Анна Васильевна. Что вы, Антонина Григорьевна! где же! Пойдет ли она за него!
Антонина Григорьевна. Отчего же, Анна Васильевна? Что же, ведь Василий-то Степанович только что богат, а ведь его здесь многие помнят, как в халатишке-то за прилавком стоял! Ведь ваш-то муж штатский советник был, почти что енерал! И Василий-то Степанович за честь считал с ним знакомство вести! Опять же и Алексей-то Иванович с Аделью вместе росли, почитай с издетства дружны.
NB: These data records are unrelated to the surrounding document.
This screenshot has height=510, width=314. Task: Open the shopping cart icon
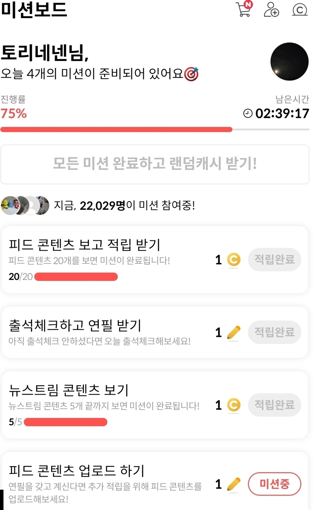[243, 9]
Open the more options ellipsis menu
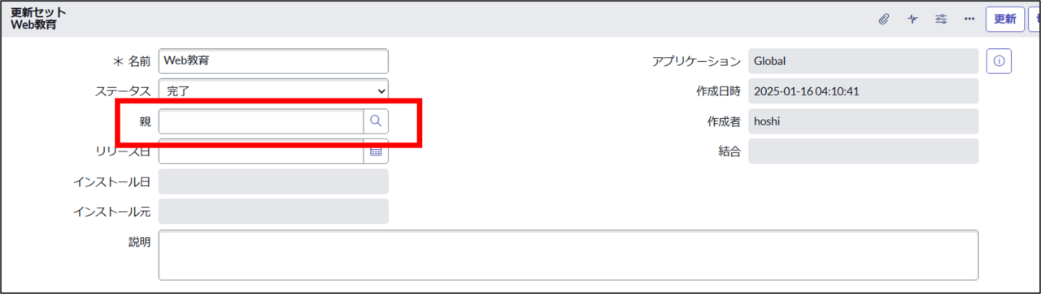 tap(969, 20)
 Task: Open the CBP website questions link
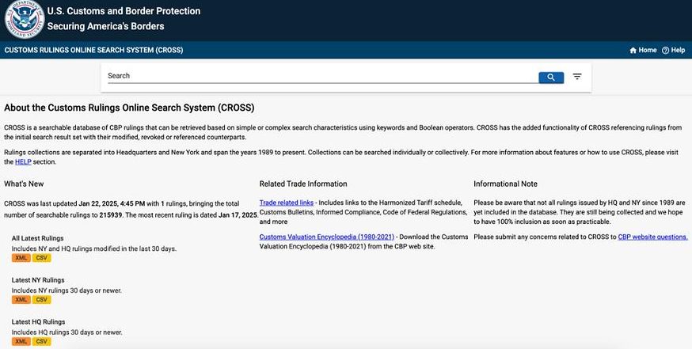(x=652, y=237)
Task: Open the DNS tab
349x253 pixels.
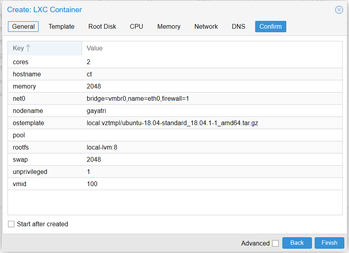Action: click(238, 26)
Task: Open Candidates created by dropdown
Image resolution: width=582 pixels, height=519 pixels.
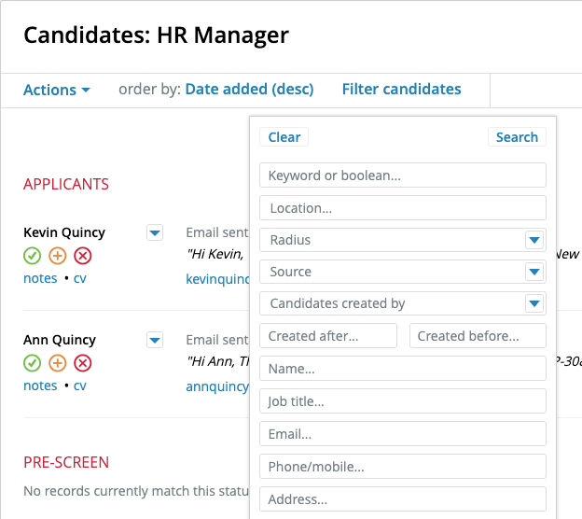Action: tap(534, 303)
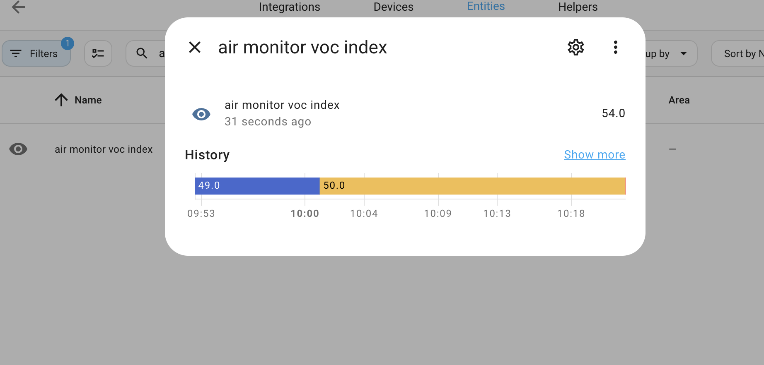Open the three-dot overflow menu

click(x=615, y=47)
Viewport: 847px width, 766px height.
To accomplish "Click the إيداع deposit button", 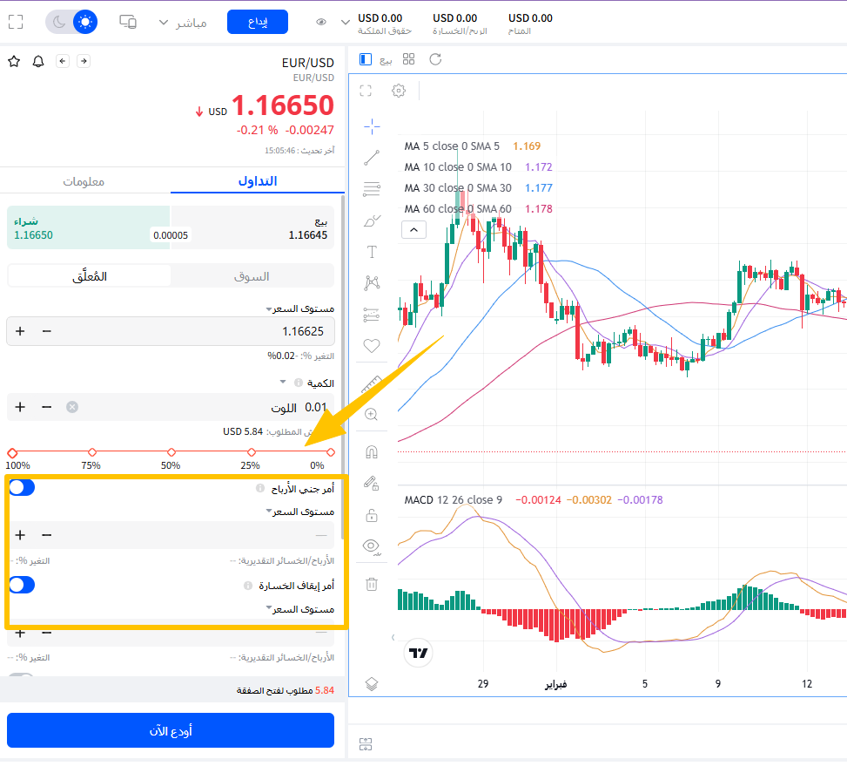I will click(x=257, y=23).
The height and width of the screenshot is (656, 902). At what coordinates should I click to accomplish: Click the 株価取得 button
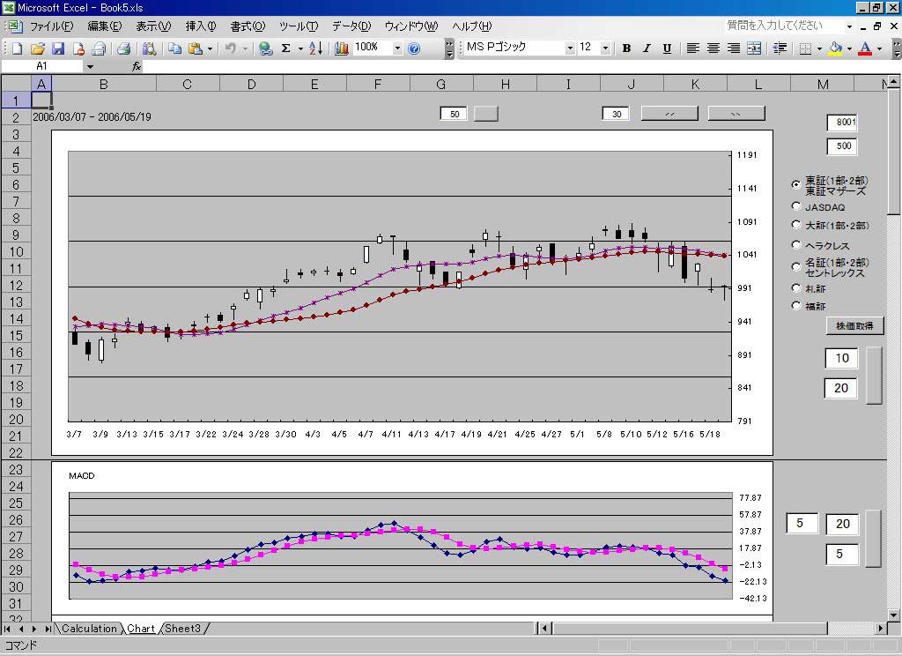pyautogui.click(x=854, y=326)
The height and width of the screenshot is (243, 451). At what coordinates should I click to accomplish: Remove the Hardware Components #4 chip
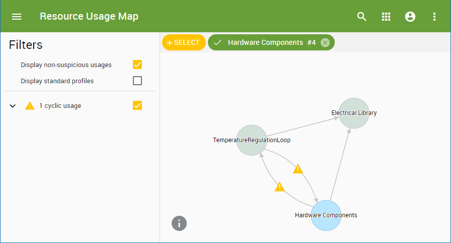325,43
Анна Васильевна. Ну, мой-то десятью годками старше её, а на руках точно носил. Да ведь тогда, мать моя, Василий-то Степанович еще только поднимался, а муж мой был председателем палаты — хоть и уголовной — ну да все человек не последний, а под час, неровен грех, и нужный. А теперь что им председательский сын; им князей, да графов надо, или чиновных! А мой-то как нарочно, — Бог его знает, — об чинах совсем и мнения не имеет. Как отправили его в Петербург, тогда дай Бог ему царство небесное, губернатор, покойник, Иван Степанович отправил и хлопотал, по дружбе с моим мужем, так предлагал его в такое училище отдать, где прямо капитанами выпускают, — и так, говорят, они потом по службе происходят и великатно держат себя, так и летят в генералы. Так нет; сам объявил желание в это свое училище — такое название, прости Господи, что и не выговоришь! И теперь, вместо того, чтобы по казенному месту где пристроиться, все у частных людей заводами занимается, и меньшого хочет либо в эдакое же какое заведение, либо в ниверситет. Уж такой странный человек вышел.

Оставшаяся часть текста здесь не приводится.